*GIVEN RECORDS:*
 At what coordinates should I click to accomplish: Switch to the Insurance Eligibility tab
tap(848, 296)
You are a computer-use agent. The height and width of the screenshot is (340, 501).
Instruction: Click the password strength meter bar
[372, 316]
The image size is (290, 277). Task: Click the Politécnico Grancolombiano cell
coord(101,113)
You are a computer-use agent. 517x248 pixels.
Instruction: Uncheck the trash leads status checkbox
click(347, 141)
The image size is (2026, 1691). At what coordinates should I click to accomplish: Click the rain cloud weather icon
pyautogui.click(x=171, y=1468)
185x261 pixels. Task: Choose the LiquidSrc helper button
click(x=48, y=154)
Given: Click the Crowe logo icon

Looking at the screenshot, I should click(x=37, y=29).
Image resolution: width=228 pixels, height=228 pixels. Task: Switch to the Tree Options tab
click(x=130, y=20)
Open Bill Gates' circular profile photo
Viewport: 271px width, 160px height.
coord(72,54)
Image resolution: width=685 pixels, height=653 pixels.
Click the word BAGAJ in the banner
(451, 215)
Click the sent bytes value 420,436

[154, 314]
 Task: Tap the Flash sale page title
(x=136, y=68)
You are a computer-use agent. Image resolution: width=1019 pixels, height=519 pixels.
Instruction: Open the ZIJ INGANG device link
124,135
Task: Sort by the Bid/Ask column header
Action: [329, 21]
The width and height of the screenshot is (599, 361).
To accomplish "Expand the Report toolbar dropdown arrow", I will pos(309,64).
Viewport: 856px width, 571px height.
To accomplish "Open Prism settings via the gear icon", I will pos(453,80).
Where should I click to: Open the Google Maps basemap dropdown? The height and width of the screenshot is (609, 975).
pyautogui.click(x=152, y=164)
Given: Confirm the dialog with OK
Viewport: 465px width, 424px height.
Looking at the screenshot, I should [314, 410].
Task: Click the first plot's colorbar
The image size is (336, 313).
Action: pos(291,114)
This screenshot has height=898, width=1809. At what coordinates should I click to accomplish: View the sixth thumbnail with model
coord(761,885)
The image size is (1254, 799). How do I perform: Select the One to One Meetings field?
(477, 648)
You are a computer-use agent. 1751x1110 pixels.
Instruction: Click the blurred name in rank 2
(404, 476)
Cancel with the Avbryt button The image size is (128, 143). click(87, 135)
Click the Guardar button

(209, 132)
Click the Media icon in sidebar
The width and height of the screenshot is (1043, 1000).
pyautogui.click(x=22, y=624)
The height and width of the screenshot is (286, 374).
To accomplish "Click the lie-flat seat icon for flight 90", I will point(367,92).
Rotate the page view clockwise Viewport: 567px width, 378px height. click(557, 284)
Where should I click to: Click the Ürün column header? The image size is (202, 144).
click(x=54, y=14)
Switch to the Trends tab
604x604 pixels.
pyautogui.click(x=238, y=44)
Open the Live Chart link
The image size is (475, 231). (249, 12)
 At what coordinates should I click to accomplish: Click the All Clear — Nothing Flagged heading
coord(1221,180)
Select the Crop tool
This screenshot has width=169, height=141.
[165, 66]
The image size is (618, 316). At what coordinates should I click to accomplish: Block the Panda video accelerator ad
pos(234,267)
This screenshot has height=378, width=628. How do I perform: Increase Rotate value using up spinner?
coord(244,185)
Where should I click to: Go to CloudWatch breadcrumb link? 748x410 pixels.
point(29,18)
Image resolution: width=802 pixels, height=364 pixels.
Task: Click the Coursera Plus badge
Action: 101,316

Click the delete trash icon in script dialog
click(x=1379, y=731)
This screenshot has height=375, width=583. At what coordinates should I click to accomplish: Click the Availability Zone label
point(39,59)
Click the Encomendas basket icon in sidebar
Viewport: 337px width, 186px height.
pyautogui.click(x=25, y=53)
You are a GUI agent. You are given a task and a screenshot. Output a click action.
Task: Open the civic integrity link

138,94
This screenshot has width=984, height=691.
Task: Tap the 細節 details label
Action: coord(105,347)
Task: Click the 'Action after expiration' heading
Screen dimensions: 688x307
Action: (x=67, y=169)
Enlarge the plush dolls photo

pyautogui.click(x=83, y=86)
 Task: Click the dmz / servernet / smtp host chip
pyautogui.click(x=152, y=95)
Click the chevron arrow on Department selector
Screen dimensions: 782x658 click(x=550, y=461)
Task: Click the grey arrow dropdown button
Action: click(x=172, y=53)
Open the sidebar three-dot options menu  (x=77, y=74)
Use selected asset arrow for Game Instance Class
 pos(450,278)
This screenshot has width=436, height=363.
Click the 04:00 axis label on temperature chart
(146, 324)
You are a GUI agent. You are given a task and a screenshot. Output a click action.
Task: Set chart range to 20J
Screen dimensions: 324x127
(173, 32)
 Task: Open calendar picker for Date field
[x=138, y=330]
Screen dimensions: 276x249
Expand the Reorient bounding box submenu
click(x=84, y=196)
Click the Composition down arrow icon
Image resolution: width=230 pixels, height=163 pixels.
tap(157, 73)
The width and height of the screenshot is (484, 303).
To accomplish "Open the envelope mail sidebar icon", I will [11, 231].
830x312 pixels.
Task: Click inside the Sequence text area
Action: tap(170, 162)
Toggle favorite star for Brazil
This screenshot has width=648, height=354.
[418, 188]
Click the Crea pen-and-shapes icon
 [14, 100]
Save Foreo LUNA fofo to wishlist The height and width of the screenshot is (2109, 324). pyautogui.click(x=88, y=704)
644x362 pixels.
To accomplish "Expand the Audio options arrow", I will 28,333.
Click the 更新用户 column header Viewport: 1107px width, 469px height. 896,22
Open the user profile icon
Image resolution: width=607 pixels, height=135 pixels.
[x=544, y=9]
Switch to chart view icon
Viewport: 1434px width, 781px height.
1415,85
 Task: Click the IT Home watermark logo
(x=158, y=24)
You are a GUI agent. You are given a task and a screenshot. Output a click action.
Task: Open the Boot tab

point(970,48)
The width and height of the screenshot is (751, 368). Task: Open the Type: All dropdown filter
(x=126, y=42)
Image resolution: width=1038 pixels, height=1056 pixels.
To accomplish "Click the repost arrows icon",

*YOUR GOAL:* Copy out the listing above word for word, from its first line down to the line containing "coord(72,54)", including both ends.

*EXERCISE ANSWER:*
 At what coordinates should I click to accomplish: Switch to the Insurance Eligibility tab
tap(848, 296)
You are a computer-use agent. The height and width of the screenshot is (340, 501).
Instruction: Click the password strength meter bar
[372, 316]
The image size is (290, 277). Task: Click the Politécnico Grancolombiano cell
coord(101,113)
You are a computer-use agent. 517x248 pixels.
Instruction: Uncheck the trash leads status checkbox
click(347, 141)
The image size is (2026, 1691). At what coordinates should I click to accomplish: Click the rain cloud weather icon
pyautogui.click(x=171, y=1468)
185x261 pixels. Task: Choose the LiquidSrc helper button
click(x=48, y=154)
Given: Click the Crowe logo icon

Looking at the screenshot, I should click(x=37, y=29).
Image resolution: width=228 pixels, height=228 pixels. Task: Switch to the Tree Options tab
click(x=130, y=20)
Open Bill Gates' circular profile photo
Viewport: 271px width, 160px height.
coord(72,54)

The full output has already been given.